The antibacterial activity of six solvents and two aqueous fractions at 25 mg/ml concentration followed a different trend as compared to preliminary antibacterial screening with the crude extracts. All fractions did not give a well-defined response against all ten bacteria while showing variable zones of inhibition. The results in terms of the diameter of the zone of inhibition of Set-PCE fractions prepared by the methanolic hot extraction method are illustrated in Table 6. The PF fraction was only effective against S. pyogenes giving a diameter of zone of inhibition of 14.67 ± 0.58 mm while the rest of the bacteria were not inhibited. The CF, EF and AF-I of Set-PCE were most active against S. epidermidis giving the diameter of zone of growth inhibition of 14.33 ± 1.15 mm, 11.00 ± 0.00 mm and 19.67 ± 0.58 mm, respectively (Fig 3, Plate 1, Well B, C, D). Against E. faecalis, both CF and EF showed the smallest inhibition zone of 6.00 ± 0.00 mm and 3.33 ± 0.58 mm, respectively (Fig 3, Plate 2, Well B, C). AF-I showed lowest activity with 4.00 ± 0.00 mm inhibition zone against S. typhimurium for which, the rest of the fractions were ineffective. However, none of the fractions could inhibit the growth of K. pneumoniae and S. aureus at concentration administered.
Table 6.
Bacterial cultures | Solvent fraction (25 mg/ml) | |||
PF | CF | EF | AF-I | |
Bacillus subtilis | --------- | 10.00 ± 0.00 | 03.33 ± 0.58 | 13.00 ± 0.00 |
Enterococcus faecalis | --------- | 06.00 ± 0.00 | 03.33 ± 0.58 | 09.67 ± 0.58 |
Escherichia coli | --------- | 06.67 ± 0.58 | --------- | 12.33 ± 0.58 |
Klebsiella pneumoniae | --------- | --------- | --------- | --------- |
Pseudomonas aeruginosa | --------- | 08.67 ± 0.58 | 03.33 ± 0.58 | 12.00 ± 0.00 |
Salmonella typhi | --------- | --------- | 05.00 ± 1.00 | 09.00 ± 0.00 |
Salmonella typhimurium | --------- | --------- | --------- | 04.00 ± 0.00 |
Staphylococcus aureus | --------- | --------- | --------- | --------- |
Staphylococcus epidermidis | --------- | 14.33 ± 1.15 | 11.00 ± 0.00 | 19.67 ± 0.58 |
Streptococcus pyogenes | 14.67 ± 0.58 | 13.33 ± 0.58 | 10.67 ± 0.58 | 14.67 ± 0.58 |
Antibacterial activity was expressed in terms of the diameter of zone of growth inhibition (mean ± S.D., n = 3)
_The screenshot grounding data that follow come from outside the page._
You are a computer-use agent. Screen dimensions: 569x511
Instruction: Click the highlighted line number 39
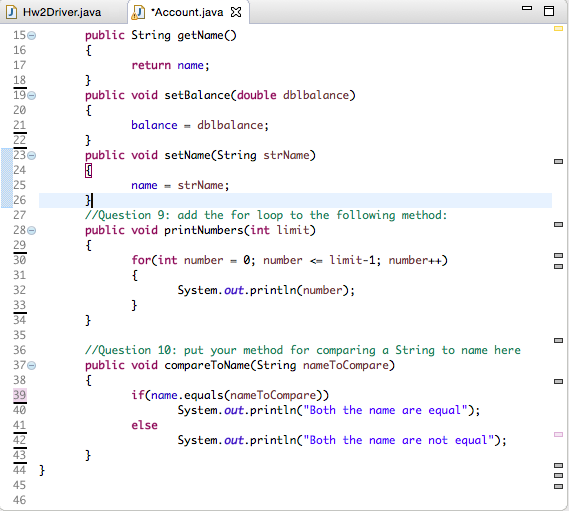(20, 395)
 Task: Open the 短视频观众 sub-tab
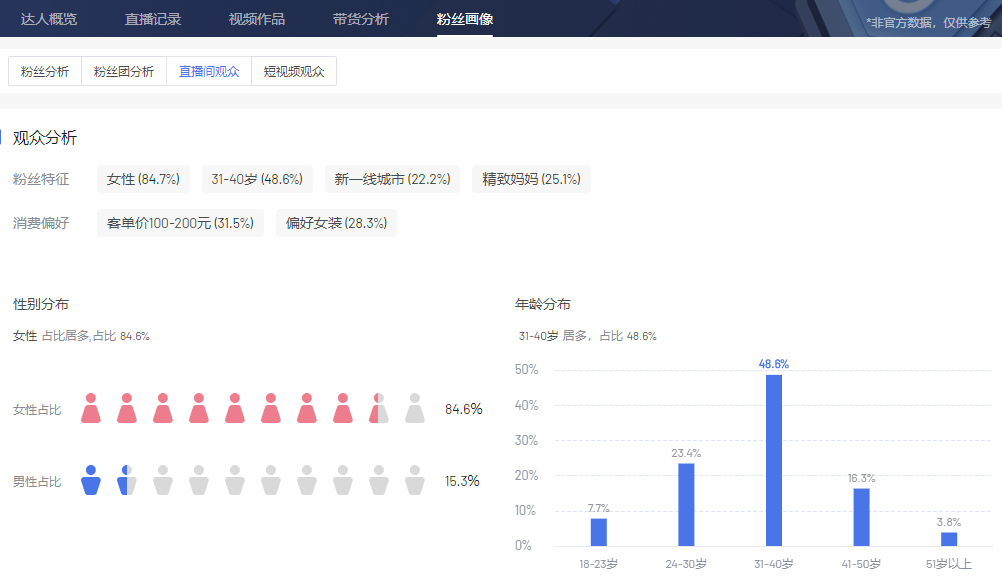click(x=294, y=71)
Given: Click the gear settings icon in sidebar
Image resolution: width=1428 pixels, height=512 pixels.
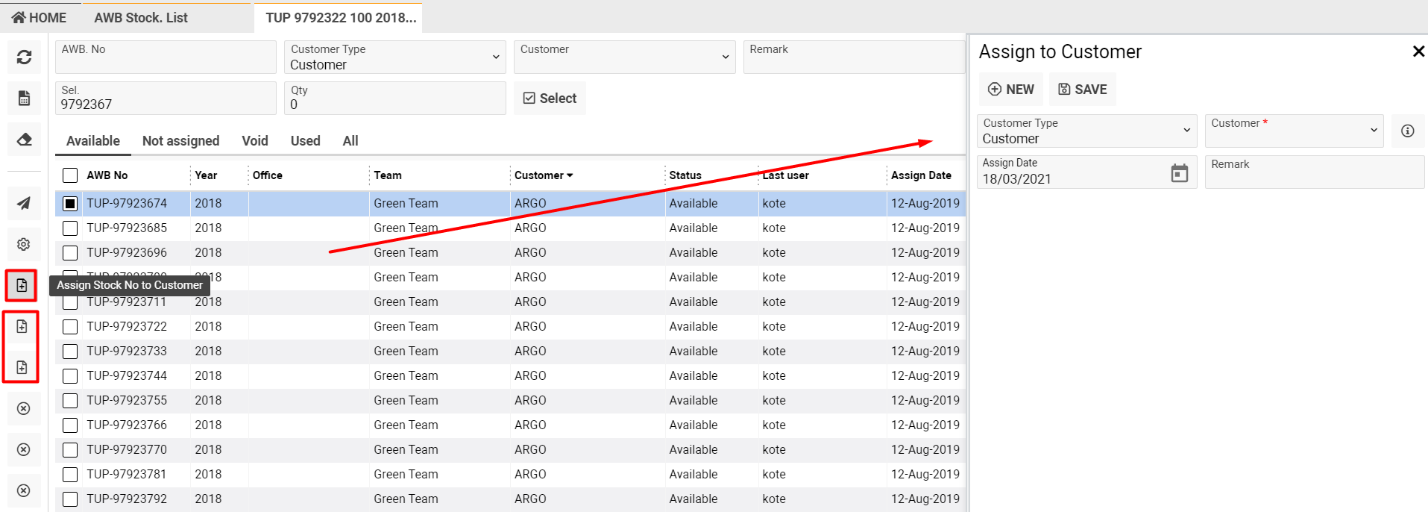Looking at the screenshot, I should [24, 244].
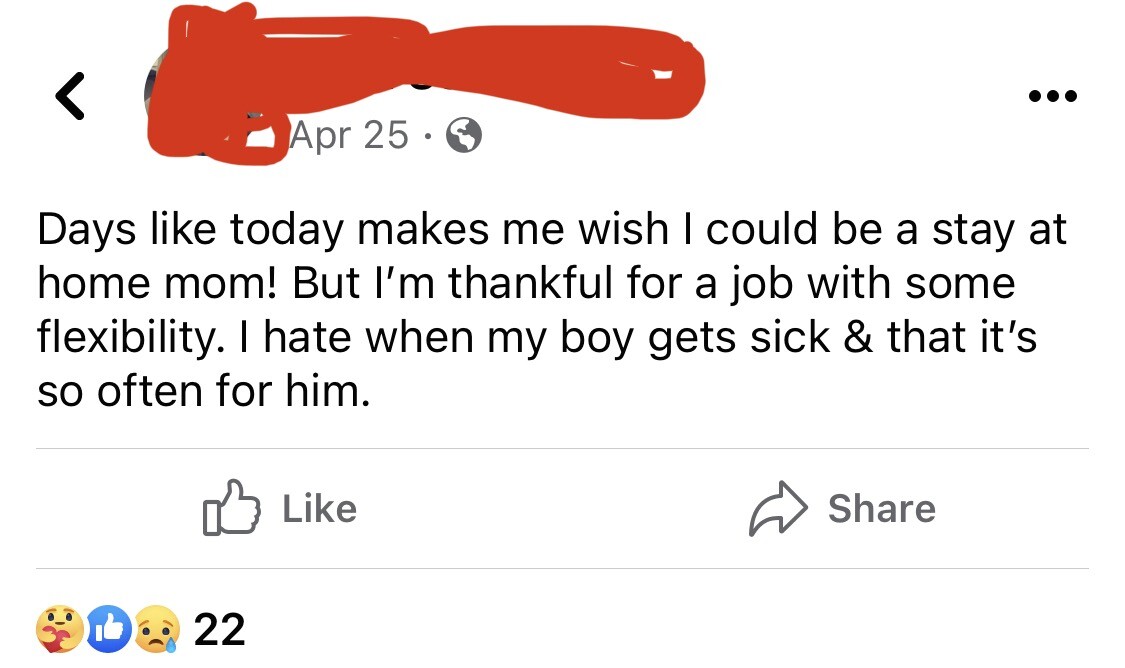The height and width of the screenshot is (668, 1125).
Task: Click the line starting "home mom! But"
Action: (x=526, y=284)
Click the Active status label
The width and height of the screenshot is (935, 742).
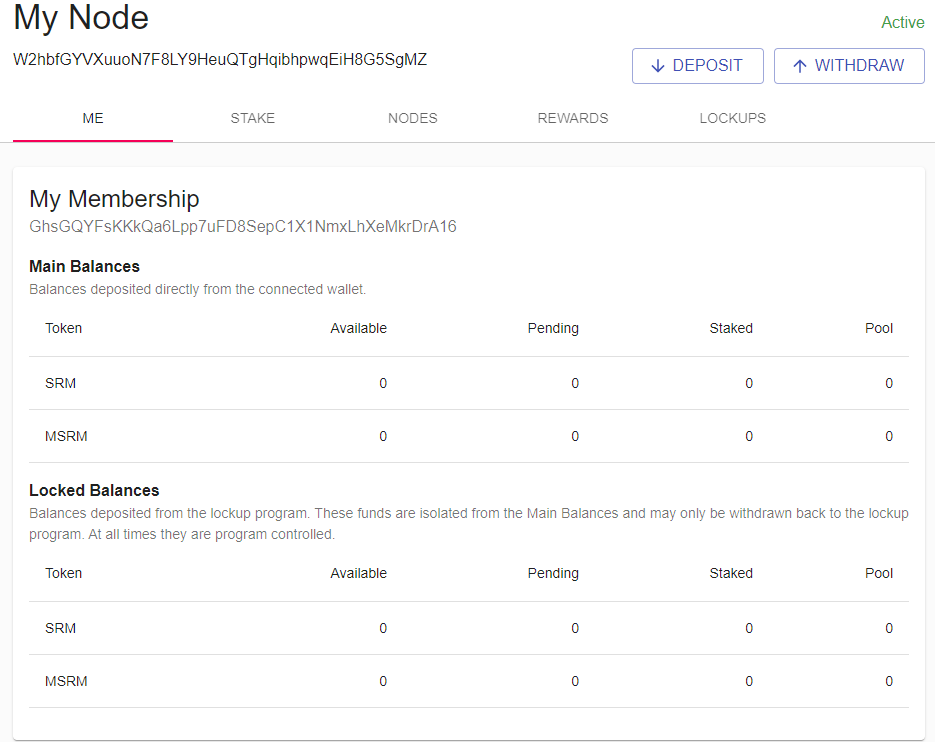click(903, 23)
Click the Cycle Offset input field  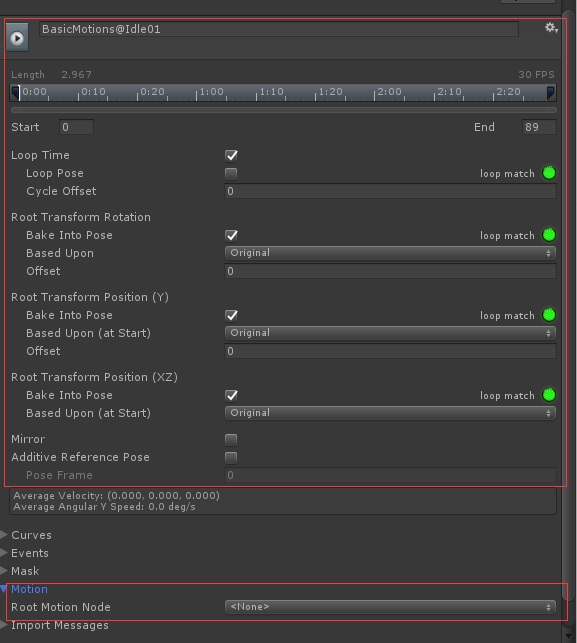pyautogui.click(x=390, y=191)
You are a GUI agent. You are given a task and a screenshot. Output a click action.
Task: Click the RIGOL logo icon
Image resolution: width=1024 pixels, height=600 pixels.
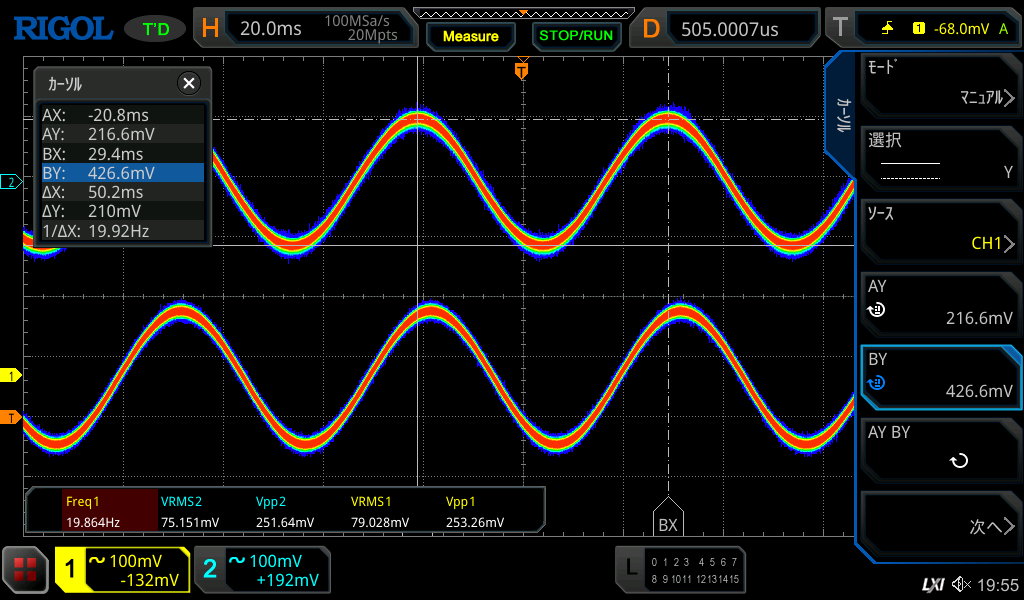(x=62, y=28)
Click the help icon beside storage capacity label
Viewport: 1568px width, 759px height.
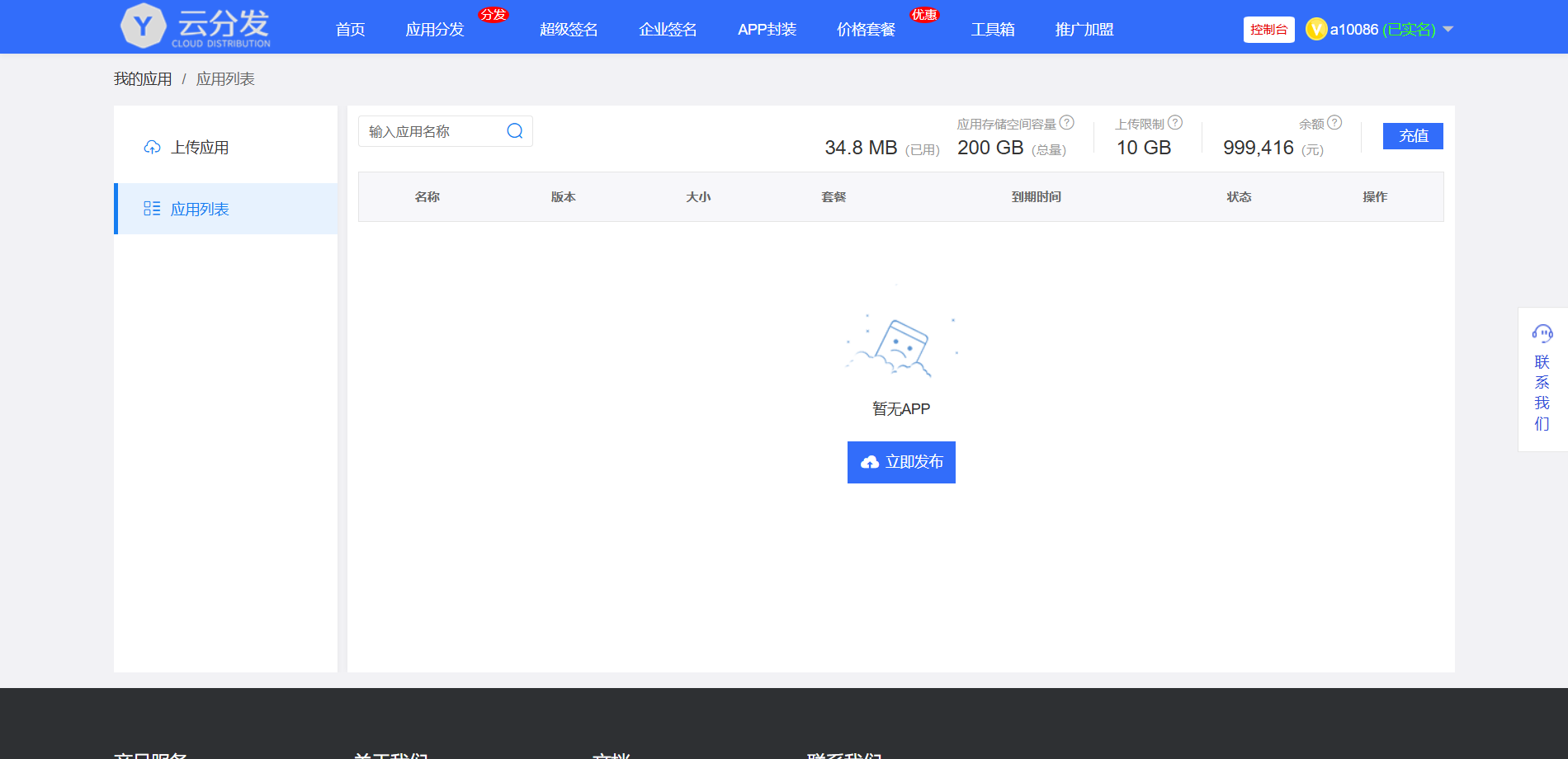click(1066, 123)
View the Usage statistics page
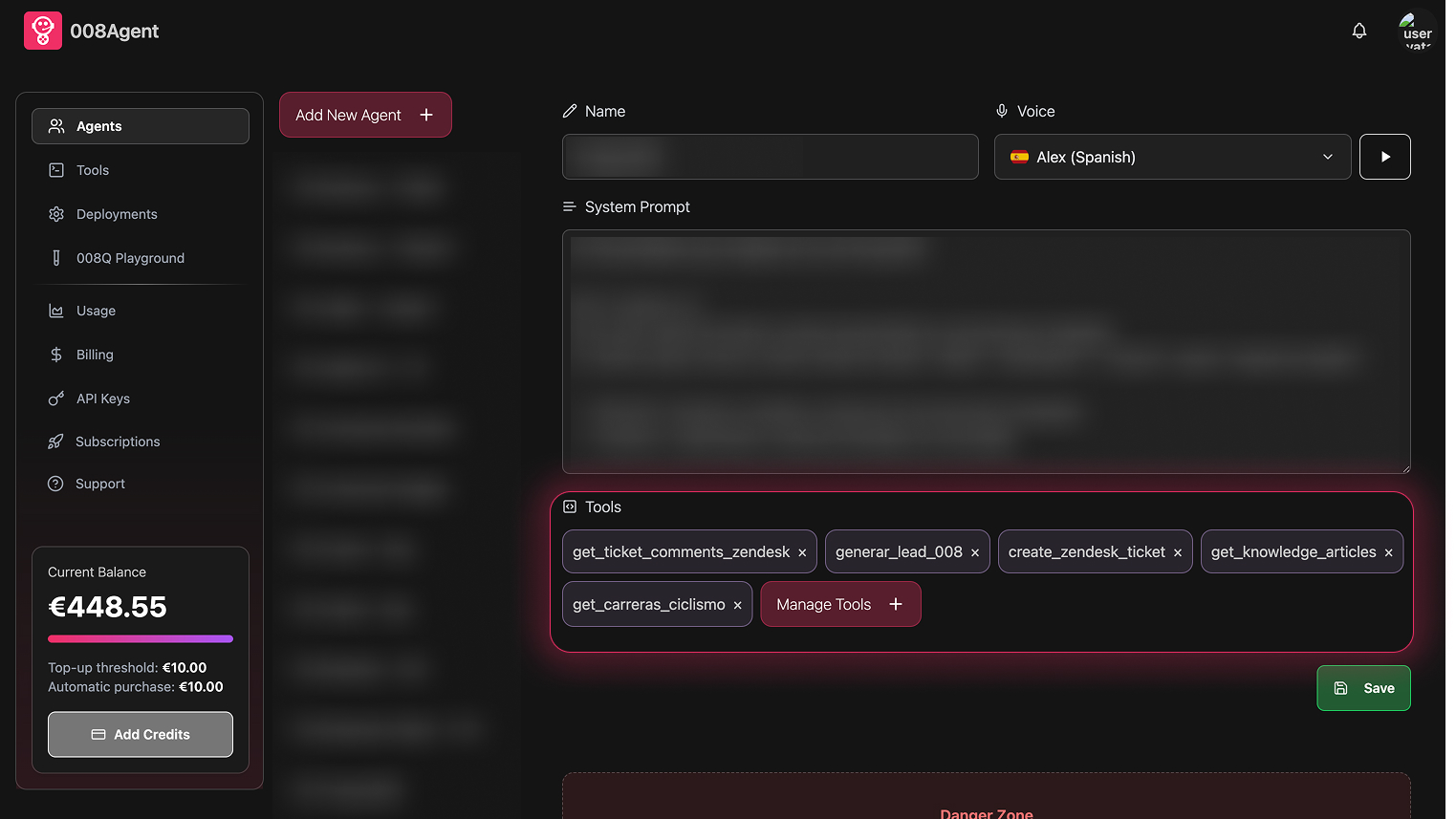This screenshot has height=819, width=1456. [96, 310]
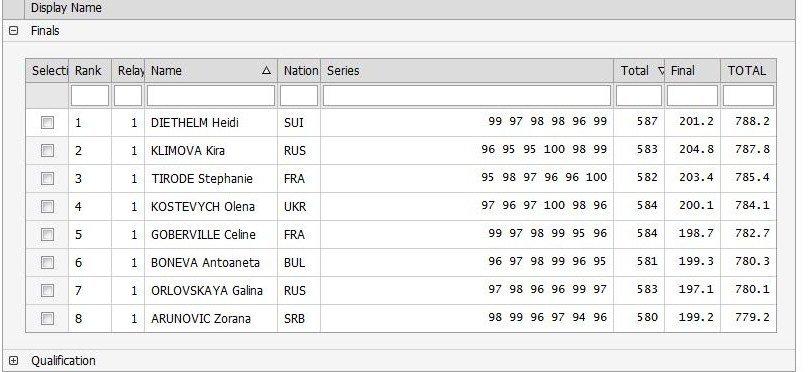Image resolution: width=810 pixels, height=372 pixels.
Task: Tick the checkbox for DIETHELM Heidi
Action: (x=47, y=122)
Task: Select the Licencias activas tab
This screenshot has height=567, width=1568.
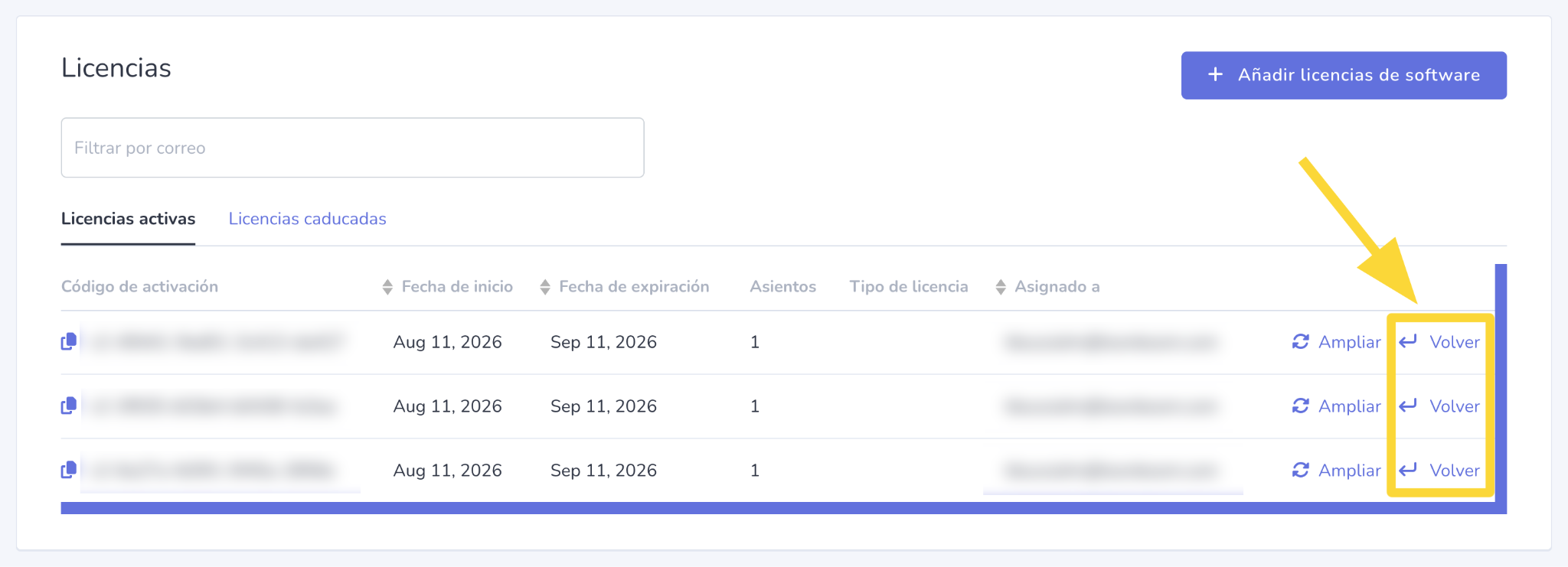Action: 128,219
In the same way, the results in terms of the diameter of the zone of inhibition of Set-HDB is illustrated in Table 7 in which HF, DF and AF-II fractions showed highest activity against S. pyogenes with 18.83 ± 0.76 mm, 16.33 ± 0.76 mm and 18.33 ± 0.58 mm zone of inhibition, respectively while BF showed maximum activity against P. aeruginosa with 22.67 ± 0.58 mm inhibition zone. The minimum inhibition zone of HF was observed against E. faecalis with 3.00 ± 0.00 mm, while that of DF against B. subtilis showing 5.00 ± 0.00 mm zone of inhibition. S. typhimurium was least affected by BF and AF-II with 4.33 ± 0.58 mm and 3.67 ± 0.58 mm zone of inhibition. However, none of the fractions could inhibit the growth of S. aureus at administered concentration. Of all the fractions, AF-I and AF-II were reported to be highly active in showing inhibitory activity against almost all the bacteria, but the most pronounced activity was shown against P. aeruginosa giving the largest zone of inhibition of 22.67 ± 0.58 mm (Fig 4, Plate 1, Well A) whereas least activity was shown by HF against E. faecalis giving the smallest zone of inhibition of 3.00 ± 0.00 mm (Fig 4, Plate 2, Well A).
Table 7.
Bacterial cultures | Solvent fraction (25 mg/ml) | |||
HF | DF | BF | AF-II | |
Bacillus subtilis | 06.00 ± 0.00 | 05.00 ± 0.00 | 13.83 ± 0.29 | 13.67 ± 0.58 |
Enterococcus faecalis | 03.00 ± 0.00 | 06.83 ± 0.29 | 12.67 ± 0.58 | 09.17 ± 0.29 |
Escherichia coli | --------- | 06.50 ± 0.50 | 14.17 ± 1.04 | 13.33 ± 0.58 |
Klebsiella pneumoniae | --------- | --------- | --------- | 04.83 ± 0.29 |
Pseudomonas aeruginosa | --------- | 12.33 ± 0.58 | 22.67 ± 0.58 | 18.00 ± 0.00 |
Salmonella typhi | --------- | 05.50 ± 0.50 | 13.00 ± 0.00 | 12.33 ± 0.58 |
Salmonella typhimurium | --------- | --------- | 04.33 ± 0.58 | 03.67 ± 0.58 |
Staphylococcus aureus | --------- | --------- | --------- | --------- |
Staphylococcus epidermidis | --------- | 12.00 ± 1.00 | 18.33 ± 0.58 | 16.83 ± 0.29 |
Streptococcus pyogenes | 18.83 ± 0.76 | 16.33 ± 0.76 | 18.33 ± 0.58 | 18.33 ± 0.58 |
Antibacterial activity was expressed in terms of the diameter of zone of growth inhibition (mean ± S.D., n = 3)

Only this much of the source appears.